By Andrea Wenckebach
As educators, we are tasked with providing our students with the knowledge they require to flourish in their craft and find meaningful employment. For its part, the local jewellery industry looks to colleges offering jewellery programs as the means through which to find trained jewellers.
Over the years, however, it’s become apparent these perspectives usually conflict, rather than help serve one another. The disconnect is partly due to the shift in Canada’s manufacturing base to overseas operations where low-cost labour allows for healthier margins. Unfortunately, this has impacted the ongoing training young jewellers receive once they leave school and seek employment. Where in the past they could sharpen their skills at the bench of a local manufacturer, that career path is now very limited and retailers expect students to be fully trained by the time they leave school. And while this may sound perfectly reasonable, the reality is that jewellery arts colleges provide a well-rounded curriculum, but they cannot produce a master bench jeweller over the course of two or three years.

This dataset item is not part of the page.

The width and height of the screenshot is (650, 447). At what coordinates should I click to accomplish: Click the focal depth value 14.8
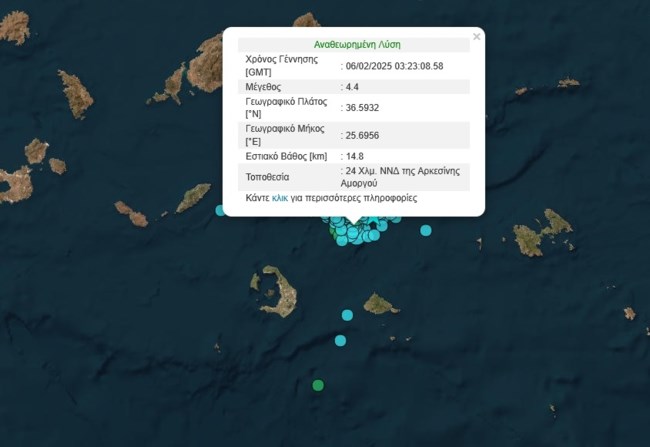353,157
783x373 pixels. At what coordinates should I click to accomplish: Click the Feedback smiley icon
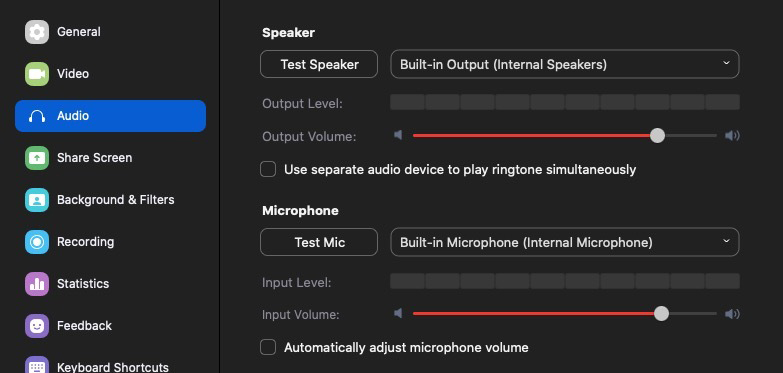coord(37,326)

This was the very topic of discussion at a recent gathering of members of the jewellery and metals advisory committee at Georgian College in Barrie, Ont.
At one point, Greg Merrall, co-ordinator of the school’s jewellery and metals program, said, “If I asked students to spend their entire semester soldering broken chains, a task they would routinely encounter as a bench jeweller in a retail environment, how many students do you think I’d have at the end of the semester?” Herein lies the dilemma: how can our program and others like it be all things to all stakeholders?